Collection entries:
===============

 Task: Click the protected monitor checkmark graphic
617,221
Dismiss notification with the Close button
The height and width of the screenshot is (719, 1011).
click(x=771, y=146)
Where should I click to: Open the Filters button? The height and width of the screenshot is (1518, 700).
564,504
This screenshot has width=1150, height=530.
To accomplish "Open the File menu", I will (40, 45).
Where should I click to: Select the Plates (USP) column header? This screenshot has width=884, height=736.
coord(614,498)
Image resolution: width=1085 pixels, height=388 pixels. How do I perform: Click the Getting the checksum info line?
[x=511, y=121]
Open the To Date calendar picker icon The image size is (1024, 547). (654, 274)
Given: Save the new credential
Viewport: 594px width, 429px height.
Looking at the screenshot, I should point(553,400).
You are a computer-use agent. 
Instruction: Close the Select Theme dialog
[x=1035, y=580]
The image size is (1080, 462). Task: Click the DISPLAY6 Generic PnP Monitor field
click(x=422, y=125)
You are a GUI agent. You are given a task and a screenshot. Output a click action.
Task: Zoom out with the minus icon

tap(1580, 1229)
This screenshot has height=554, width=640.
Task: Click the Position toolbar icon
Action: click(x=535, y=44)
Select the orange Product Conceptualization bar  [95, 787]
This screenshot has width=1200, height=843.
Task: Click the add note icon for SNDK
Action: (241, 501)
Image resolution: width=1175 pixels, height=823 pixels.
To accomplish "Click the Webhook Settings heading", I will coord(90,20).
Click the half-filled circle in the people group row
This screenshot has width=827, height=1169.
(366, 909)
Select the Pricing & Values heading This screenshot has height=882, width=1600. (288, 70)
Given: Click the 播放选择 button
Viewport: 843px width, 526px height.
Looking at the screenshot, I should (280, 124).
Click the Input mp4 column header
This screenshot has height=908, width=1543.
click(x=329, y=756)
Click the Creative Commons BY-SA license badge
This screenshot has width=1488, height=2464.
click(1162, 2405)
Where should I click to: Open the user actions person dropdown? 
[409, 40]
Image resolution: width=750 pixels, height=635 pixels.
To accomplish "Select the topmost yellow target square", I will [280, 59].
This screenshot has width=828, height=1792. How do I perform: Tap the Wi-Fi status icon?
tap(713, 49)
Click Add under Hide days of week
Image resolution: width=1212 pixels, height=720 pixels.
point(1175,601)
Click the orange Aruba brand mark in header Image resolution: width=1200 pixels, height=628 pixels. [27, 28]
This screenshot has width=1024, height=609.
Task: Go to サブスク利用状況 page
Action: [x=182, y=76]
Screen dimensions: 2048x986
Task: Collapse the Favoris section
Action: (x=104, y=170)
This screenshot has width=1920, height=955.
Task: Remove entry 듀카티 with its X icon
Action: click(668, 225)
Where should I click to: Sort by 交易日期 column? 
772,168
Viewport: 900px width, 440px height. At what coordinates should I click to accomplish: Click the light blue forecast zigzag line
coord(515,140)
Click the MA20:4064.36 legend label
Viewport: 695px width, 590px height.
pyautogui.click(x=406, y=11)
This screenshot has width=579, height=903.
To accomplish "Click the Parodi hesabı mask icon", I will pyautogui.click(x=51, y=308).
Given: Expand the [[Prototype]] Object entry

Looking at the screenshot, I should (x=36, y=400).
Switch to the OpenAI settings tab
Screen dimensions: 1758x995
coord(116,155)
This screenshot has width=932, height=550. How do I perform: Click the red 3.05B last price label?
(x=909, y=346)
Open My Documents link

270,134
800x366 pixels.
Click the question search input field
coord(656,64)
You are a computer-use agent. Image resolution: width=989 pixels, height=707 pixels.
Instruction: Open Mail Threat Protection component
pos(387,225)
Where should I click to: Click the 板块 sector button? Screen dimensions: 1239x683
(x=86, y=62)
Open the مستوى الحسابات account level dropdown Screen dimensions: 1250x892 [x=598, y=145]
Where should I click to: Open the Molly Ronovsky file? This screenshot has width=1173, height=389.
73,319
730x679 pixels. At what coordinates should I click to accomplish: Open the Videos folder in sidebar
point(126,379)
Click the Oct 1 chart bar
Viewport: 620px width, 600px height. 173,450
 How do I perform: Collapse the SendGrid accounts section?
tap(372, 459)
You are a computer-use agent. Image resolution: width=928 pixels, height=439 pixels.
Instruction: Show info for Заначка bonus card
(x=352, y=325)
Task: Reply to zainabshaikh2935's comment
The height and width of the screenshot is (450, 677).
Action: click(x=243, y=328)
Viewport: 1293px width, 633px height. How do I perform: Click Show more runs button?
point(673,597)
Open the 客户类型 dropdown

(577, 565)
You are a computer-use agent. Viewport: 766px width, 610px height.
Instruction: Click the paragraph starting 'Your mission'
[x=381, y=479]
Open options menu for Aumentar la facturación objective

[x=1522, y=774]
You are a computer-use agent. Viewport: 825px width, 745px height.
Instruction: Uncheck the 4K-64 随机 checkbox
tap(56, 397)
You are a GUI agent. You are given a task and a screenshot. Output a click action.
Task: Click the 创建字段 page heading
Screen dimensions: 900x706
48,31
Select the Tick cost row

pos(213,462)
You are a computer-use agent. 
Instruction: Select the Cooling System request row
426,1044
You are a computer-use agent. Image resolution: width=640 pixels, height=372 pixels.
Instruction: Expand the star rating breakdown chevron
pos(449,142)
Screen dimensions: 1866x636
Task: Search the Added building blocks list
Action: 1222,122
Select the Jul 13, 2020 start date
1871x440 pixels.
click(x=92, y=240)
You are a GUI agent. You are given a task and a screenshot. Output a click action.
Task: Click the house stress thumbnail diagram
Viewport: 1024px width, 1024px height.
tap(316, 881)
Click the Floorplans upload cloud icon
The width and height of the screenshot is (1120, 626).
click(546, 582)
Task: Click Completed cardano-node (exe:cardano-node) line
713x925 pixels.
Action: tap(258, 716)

===============

◆ **TRY IT**: Set down every record above, word for word.

◆ **EXERCISE RESPONSE**:
 Task: Click the protected monitor checkmark graphic
617,221
Dismiss notification with the Close button
The height and width of the screenshot is (719, 1011).
click(x=771, y=146)
Where should I click to: Open the Filters button? The height and width of the screenshot is (1518, 700).
564,504
This screenshot has width=1150, height=530.
To accomplish "Open the File menu", I will (40, 45).
Where should I click to: Select the Plates (USP) column header? This screenshot has width=884, height=736.
coord(614,498)
Image resolution: width=1085 pixels, height=388 pixels. How do I perform: Click the Getting the checksum info line?
[x=511, y=121]
Open the To Date calendar picker icon The image size is (1024, 547). (654, 274)
Given: Save the new credential
Viewport: 594px width, 429px height.
Looking at the screenshot, I should point(553,400).
You are a computer-use agent. 
Instruction: Close the Select Theme dialog
[x=1035, y=580]
The image size is (1080, 462). Task: Click the DISPLAY6 Generic PnP Monitor field
click(x=422, y=125)
You are a GUI agent. You are given a task and a screenshot. Output a click action.
Task: Zoom out with the minus icon

tap(1580, 1229)
This screenshot has height=554, width=640.
Task: Click the Position toolbar icon
Action: click(x=535, y=44)
Select the orange Product Conceptualization bar  [95, 787]
This screenshot has width=1200, height=843.
Task: Click the add note icon for SNDK
Action: (241, 501)
Image resolution: width=1175 pixels, height=823 pixels.
To accomplish "Click the Webhook Settings heading", I will coord(90,20).
Click the half-filled circle in the people group row
This screenshot has width=827, height=1169.
(366, 909)
Select the Pricing & Values heading This screenshot has height=882, width=1600. (288, 70)
Given: Click the 播放选择 button
Viewport: 843px width, 526px height.
Looking at the screenshot, I should (280, 124).
Click the Input mp4 column header
This screenshot has height=908, width=1543.
click(x=329, y=756)
Click the Creative Commons BY-SA license badge
This screenshot has width=1488, height=2464.
click(1162, 2405)
Where should I click to: Open the user actions person dropdown? 
[409, 40]
Image resolution: width=750 pixels, height=635 pixels.
To accomplish "Select the topmost yellow target square", I will [280, 59].
This screenshot has width=828, height=1792. How do I perform: Tap the Wi-Fi status icon?
tap(713, 49)
Click Add under Hide days of week
Image resolution: width=1212 pixels, height=720 pixels.
point(1175,601)
Click the orange Aruba brand mark in header Image resolution: width=1200 pixels, height=628 pixels. [27, 28]
This screenshot has width=1024, height=609.
Task: Go to サブスク利用状況 page
Action: [x=182, y=76]
Screen dimensions: 2048x986
Task: Collapse the Favoris section
Action: (x=104, y=170)
This screenshot has width=1920, height=955.
Task: Remove entry 듀카티 with its X icon
Action: click(668, 225)
Where should I click to: Sort by 交易日期 column? 
772,168
Viewport: 900px width, 440px height. At what coordinates should I click to accomplish: Click the light blue forecast zigzag line
coord(515,140)
Click the MA20:4064.36 legend label
Viewport: 695px width, 590px height.
pyautogui.click(x=406, y=11)
This screenshot has width=579, height=903.
To accomplish "Click the Parodi hesabı mask icon", I will pyautogui.click(x=51, y=308).
Given: Expand the [[Prototype]] Object entry

Looking at the screenshot, I should (x=36, y=400).
Switch to the OpenAI settings tab
Screen dimensions: 1758x995
coord(116,155)
This screenshot has width=932, height=550. How do I perform: Click the red 3.05B last price label?
(x=909, y=346)
Open My Documents link

270,134
800x366 pixels.
Click the question search input field
coord(656,64)
You are a computer-use agent. Image resolution: width=989 pixels, height=707 pixels.
Instruction: Open Mail Threat Protection component
pos(387,225)
Where should I click to: Click the 板块 sector button? Screen dimensions: 1239x683
(x=86, y=62)
Open the مستوى الحسابات account level dropdown Screen dimensions: 1250x892 [x=598, y=145]
Where should I click to: Open the Molly Ronovsky file? This screenshot has width=1173, height=389.
73,319
730x679 pixels. At what coordinates should I click to accomplish: Open the Videos folder in sidebar
point(126,379)
Click the Oct 1 chart bar
Viewport: 620px width, 600px height. 173,450
 How do I perform: Collapse the SendGrid accounts section?
tap(372, 459)
You are a computer-use agent. Image resolution: width=928 pixels, height=439 pixels.
Instruction: Show info for Заначка bonus card
(x=352, y=325)
Task: Reply to zainabshaikh2935's comment
The height and width of the screenshot is (450, 677).
Action: click(x=243, y=328)
Viewport: 1293px width, 633px height. How do I perform: Click Show more runs button?
point(673,597)
Open the 客户类型 dropdown

(577, 565)
You are a computer-use agent. Viewport: 766px width, 610px height.
Instruction: Click the paragraph starting 'Your mission'
[x=381, y=479]
Open options menu for Aumentar la facturación objective

[x=1522, y=774]
You are a computer-use agent. Viewport: 825px width, 745px height.
Instruction: Uncheck the 4K-64 随机 checkbox
tap(56, 397)
You are a GUI agent. You are given a task and a screenshot. Output a click action.
Task: Click the 创建字段 page heading
Screen dimensions: 900x706
48,31
Select the Tick cost row

pos(213,462)
You are a computer-use agent. 
Instruction: Select the Cooling System request row
426,1044
You are a computer-use agent. Image resolution: width=640 pixels, height=372 pixels.
Instruction: Expand the star rating breakdown chevron
pos(449,142)
Screen dimensions: 1866x636
Task: Search the Added building blocks list
Action: 1222,122
Select the Jul 13, 2020 start date
1871x440 pixels.
click(x=92, y=240)
You are a GUI agent. You are given a task and a screenshot. Output a click action.
Task: Click the house stress thumbnail diagram
Viewport: 1024px width, 1024px height.
tap(316, 881)
Click the Floorplans upload cloud icon
The width and height of the screenshot is (1120, 626).
click(546, 582)
Task: Click Completed cardano-node (exe:cardano-node) line
713x925 pixels.
Action: tap(258, 716)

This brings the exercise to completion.